The right, whatever particular opinions they hold, believe the opposite. They believe that societal structures are merely the outcomes and emergent properties of actions and decisions taken by individuals. They believe that only by studying the node can you understand the network. Political decisionmaking, for the right, should concentrate on the individual as the source and end point of morality and justice.
You don’t need to guess to hard to see where I (and Tom, despite our differences) stand on this issue. The social conception of the self disenfranchises and disempowers people. Concentrating the aims of politics on the mass is not philosophically justified. Masses don’t feel pain or pleasure. Masses don’t oppress or get oppressed. Masses can’t manifest. Most importantly, masses can’t be free by definition. People can. Collectivism believes in shaping masses of people into the “correct” shape. If the relationships between people look pretty or follow a certain model, then justice is served.
What this has led to is that pretty castles are built out of corpses. By thinking about masses, you are blind to suffering. The ends start to justify the means. The feelings and suffering of individuals aren’t important. Not only is this philosophically nonsensical, it ends up justifying mass slaughter and oppression. 21m dead through Hitler, 45m dead through Mao, 60m dead through Stalin, genocides in Cambodia and Zimbabwe and untold suffering elsewhere. All in the name of making “society” structured in the way one person dictated. Capitalism has its faults, but it doesn’t have a 9 figure death toll.

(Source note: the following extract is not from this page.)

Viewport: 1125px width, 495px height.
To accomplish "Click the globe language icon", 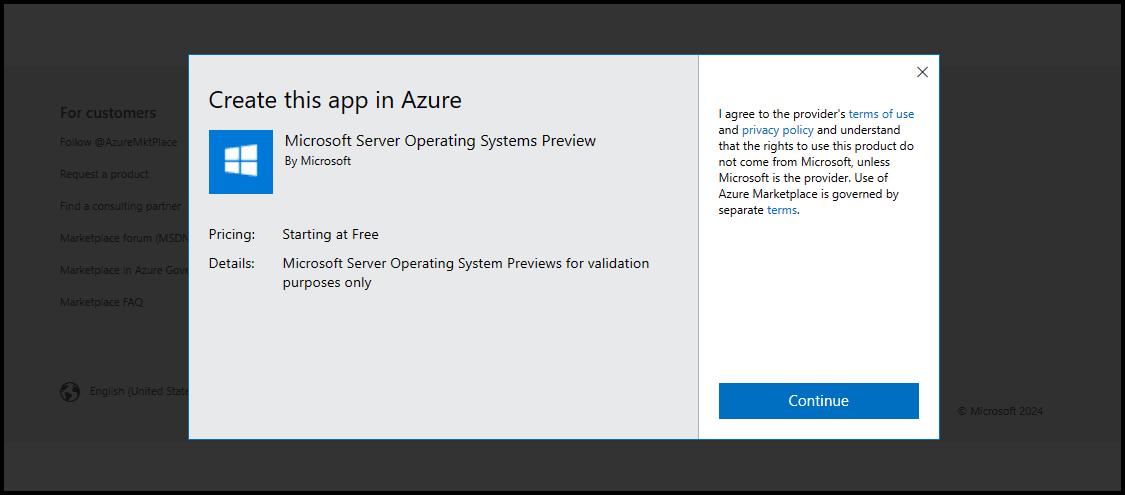I will (x=70, y=392).
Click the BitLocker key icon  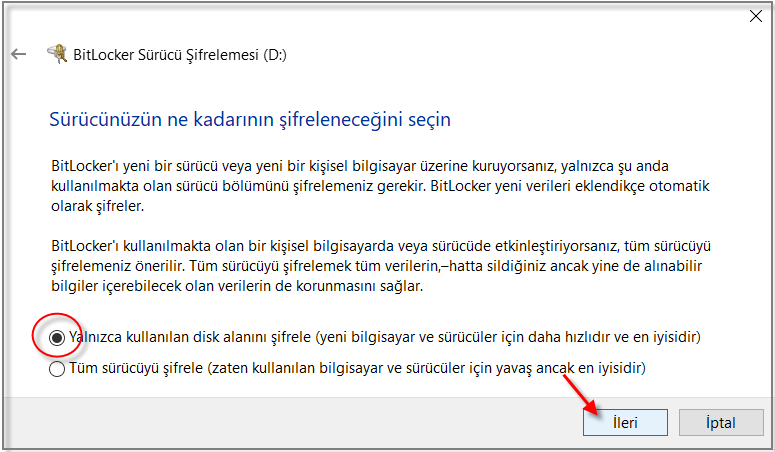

Margaret thatcher stood, and in spirit still stands, in defense of the individual against those who would subsume and oppress them in the name of a “greater good”. She did this because she knew that only by unleashing and supporting the power of the individual could people manifest, make their dreams and ambition real, and have the human spirit achieve the best that it is capable of. It is what I stand for and what everyone here who wants to achieve their dreams should stand for too.
RIP.”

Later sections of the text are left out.